The job is to find each line of the records below that includes the word "green" and copy it.

### Exercise materials
Start of Block

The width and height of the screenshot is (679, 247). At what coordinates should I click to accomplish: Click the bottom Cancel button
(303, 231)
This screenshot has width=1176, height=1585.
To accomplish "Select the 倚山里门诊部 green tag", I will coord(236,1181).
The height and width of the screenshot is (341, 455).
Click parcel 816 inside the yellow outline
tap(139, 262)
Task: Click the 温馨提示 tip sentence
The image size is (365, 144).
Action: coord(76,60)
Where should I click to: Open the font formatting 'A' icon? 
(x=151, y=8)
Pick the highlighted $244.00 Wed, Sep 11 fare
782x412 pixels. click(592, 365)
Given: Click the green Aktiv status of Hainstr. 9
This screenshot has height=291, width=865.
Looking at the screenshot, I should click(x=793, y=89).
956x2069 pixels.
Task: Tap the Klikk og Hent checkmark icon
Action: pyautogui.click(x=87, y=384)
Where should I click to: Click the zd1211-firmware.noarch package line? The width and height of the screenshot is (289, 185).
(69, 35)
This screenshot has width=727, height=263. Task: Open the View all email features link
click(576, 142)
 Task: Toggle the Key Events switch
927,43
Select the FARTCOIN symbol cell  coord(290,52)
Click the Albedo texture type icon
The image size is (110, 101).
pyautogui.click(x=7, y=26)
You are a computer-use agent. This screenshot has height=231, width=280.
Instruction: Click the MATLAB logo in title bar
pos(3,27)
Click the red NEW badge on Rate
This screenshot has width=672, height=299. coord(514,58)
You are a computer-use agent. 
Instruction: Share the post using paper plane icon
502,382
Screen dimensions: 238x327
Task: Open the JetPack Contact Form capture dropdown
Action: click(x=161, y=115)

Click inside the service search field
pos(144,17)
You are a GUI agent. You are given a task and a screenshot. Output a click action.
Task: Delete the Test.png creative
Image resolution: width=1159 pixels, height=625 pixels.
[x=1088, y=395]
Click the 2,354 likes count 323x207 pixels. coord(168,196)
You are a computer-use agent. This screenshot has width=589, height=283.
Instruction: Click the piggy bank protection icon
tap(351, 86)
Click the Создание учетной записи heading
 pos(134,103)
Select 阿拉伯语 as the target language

End of Block

### Solution for this task
To accomplish "Select the 倚山里门诊部 green tag", I will coord(236,1181).
Given: Click the green Aktiv status of Hainstr. 9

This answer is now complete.